TASK DESCRIPTION - Every line in the data below that holds "axis" should be found and copied.

(Stored items)
....................

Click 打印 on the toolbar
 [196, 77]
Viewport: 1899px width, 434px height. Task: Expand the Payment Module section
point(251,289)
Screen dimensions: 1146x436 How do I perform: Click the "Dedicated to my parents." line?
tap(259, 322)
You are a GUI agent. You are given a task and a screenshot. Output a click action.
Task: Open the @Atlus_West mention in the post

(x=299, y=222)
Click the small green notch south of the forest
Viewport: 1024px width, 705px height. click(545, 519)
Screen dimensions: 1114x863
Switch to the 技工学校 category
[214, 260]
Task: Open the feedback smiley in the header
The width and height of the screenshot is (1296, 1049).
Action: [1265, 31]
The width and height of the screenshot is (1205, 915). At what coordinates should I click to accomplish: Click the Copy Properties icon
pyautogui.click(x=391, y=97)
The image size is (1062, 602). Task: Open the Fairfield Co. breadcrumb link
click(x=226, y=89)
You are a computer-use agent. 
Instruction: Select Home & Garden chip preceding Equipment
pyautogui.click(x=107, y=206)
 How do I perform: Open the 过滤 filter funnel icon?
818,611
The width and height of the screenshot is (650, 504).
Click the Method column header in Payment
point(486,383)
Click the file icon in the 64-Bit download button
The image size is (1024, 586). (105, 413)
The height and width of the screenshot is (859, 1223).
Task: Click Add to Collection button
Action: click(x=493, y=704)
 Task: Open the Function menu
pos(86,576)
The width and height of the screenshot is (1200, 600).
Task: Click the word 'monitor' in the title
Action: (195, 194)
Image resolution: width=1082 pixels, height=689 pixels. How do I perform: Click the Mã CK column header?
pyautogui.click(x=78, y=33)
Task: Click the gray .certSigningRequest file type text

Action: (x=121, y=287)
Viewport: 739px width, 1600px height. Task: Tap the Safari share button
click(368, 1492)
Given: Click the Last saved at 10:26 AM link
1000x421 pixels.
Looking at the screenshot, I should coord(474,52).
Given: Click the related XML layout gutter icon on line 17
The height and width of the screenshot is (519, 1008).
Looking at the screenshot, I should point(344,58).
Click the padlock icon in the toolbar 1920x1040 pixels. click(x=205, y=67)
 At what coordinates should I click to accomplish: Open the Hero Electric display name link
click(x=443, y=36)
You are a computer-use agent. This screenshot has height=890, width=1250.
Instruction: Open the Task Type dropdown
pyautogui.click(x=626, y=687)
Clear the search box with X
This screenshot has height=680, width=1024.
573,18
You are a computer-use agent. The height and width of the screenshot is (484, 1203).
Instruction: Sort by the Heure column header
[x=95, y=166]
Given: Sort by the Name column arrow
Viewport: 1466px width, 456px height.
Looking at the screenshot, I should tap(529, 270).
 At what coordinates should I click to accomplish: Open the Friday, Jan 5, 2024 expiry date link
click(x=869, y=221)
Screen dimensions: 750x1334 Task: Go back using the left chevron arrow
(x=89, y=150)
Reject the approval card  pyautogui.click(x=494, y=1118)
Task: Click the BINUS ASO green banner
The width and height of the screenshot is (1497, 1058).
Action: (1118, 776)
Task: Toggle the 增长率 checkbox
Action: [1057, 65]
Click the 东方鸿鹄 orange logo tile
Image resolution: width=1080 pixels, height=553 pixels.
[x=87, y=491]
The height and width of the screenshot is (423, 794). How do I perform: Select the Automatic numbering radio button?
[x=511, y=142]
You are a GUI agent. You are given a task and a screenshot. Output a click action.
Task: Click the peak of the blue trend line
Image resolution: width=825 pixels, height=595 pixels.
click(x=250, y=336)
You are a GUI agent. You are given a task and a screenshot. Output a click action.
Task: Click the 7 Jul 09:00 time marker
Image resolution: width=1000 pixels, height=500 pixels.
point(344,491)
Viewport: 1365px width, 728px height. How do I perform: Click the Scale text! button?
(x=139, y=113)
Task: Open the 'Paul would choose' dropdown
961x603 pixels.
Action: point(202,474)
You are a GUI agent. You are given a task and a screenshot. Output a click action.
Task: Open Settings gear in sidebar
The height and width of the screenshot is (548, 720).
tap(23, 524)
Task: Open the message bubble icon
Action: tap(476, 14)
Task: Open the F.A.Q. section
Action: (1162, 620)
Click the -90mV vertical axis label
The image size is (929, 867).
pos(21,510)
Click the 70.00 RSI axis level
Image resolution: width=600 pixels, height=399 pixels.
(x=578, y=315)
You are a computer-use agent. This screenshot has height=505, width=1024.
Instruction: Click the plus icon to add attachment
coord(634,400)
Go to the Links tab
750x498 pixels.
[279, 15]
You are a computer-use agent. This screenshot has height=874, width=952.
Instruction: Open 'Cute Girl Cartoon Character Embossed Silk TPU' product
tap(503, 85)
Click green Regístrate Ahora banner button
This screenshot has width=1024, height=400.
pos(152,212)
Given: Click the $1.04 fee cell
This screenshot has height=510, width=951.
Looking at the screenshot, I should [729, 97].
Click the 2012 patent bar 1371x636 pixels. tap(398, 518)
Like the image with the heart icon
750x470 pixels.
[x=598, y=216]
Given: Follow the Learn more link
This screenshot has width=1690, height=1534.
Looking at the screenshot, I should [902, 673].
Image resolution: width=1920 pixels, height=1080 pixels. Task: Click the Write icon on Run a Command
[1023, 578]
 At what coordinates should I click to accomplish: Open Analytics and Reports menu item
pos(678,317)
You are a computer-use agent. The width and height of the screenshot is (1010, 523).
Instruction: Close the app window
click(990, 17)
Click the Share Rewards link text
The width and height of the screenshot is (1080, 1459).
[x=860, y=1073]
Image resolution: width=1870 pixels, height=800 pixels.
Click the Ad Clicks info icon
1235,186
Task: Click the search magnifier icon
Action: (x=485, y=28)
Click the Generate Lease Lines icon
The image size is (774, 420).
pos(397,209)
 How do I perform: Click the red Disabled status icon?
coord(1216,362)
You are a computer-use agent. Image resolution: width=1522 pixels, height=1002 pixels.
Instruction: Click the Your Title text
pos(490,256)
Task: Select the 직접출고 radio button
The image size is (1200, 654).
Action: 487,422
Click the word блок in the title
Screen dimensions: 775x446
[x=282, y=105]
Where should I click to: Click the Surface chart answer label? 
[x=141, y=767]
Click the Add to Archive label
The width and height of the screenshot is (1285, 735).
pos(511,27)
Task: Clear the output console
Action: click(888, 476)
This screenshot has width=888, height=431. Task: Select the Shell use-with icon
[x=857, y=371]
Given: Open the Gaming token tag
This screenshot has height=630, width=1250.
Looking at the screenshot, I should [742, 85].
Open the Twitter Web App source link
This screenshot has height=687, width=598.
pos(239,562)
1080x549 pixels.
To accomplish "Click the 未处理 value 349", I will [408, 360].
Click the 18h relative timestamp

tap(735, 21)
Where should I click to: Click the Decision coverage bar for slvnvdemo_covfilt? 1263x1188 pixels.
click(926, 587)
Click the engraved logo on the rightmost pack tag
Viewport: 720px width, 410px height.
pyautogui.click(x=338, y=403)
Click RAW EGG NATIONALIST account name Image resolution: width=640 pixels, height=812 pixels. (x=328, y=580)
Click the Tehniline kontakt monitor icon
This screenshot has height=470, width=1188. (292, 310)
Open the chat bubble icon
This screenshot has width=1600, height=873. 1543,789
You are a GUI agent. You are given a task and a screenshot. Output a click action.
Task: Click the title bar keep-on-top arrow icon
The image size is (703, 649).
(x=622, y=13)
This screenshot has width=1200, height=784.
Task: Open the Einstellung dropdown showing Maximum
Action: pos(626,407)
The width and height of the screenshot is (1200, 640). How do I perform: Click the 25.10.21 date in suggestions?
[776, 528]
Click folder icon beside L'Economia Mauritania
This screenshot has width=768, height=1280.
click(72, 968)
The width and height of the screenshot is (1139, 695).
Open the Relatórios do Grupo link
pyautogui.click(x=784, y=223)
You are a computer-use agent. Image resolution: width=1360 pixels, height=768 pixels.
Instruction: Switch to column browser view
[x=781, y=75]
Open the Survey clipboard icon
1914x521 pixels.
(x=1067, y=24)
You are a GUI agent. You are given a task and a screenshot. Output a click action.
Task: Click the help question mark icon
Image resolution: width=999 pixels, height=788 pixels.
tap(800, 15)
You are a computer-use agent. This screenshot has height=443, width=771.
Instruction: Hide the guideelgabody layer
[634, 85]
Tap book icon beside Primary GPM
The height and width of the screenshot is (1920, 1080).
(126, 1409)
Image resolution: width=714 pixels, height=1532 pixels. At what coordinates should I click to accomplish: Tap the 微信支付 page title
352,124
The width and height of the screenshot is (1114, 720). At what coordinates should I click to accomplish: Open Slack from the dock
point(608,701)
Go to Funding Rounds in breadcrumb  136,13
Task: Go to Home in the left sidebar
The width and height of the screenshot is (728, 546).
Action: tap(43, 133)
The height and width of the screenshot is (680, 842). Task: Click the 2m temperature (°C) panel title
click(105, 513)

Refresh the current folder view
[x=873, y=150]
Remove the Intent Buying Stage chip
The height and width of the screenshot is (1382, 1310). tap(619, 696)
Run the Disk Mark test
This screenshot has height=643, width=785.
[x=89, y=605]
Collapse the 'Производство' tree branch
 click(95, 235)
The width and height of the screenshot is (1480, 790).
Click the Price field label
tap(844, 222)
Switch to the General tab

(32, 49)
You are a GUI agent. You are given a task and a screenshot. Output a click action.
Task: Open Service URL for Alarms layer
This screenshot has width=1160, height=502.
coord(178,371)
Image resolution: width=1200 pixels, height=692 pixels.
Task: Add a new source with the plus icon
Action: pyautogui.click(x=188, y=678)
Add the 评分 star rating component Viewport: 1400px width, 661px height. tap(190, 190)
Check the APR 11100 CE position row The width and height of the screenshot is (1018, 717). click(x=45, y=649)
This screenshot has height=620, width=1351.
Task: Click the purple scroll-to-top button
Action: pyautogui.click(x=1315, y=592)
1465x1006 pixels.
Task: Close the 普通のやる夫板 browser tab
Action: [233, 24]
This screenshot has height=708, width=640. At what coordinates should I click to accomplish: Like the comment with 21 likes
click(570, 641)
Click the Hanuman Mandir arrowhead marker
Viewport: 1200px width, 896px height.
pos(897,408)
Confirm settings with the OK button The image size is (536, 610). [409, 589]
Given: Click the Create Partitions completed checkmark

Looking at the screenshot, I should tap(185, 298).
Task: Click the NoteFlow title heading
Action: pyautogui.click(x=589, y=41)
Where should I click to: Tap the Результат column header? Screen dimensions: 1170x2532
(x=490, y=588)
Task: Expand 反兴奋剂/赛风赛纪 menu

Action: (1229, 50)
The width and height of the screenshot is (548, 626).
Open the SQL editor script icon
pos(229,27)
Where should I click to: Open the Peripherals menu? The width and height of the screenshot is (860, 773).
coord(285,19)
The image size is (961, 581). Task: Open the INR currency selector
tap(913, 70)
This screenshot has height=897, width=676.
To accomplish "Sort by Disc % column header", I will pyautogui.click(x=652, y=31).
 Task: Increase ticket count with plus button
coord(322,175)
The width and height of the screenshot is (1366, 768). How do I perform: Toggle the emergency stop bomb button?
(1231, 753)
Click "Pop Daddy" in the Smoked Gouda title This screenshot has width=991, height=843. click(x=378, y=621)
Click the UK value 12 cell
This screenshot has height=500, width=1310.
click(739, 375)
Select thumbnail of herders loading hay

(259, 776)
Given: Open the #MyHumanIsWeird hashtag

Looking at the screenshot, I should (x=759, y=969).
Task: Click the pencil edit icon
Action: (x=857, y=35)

....................

THE ANSWER -
Click the -90mV vertical axis label
Click the 70.00 RSI axis level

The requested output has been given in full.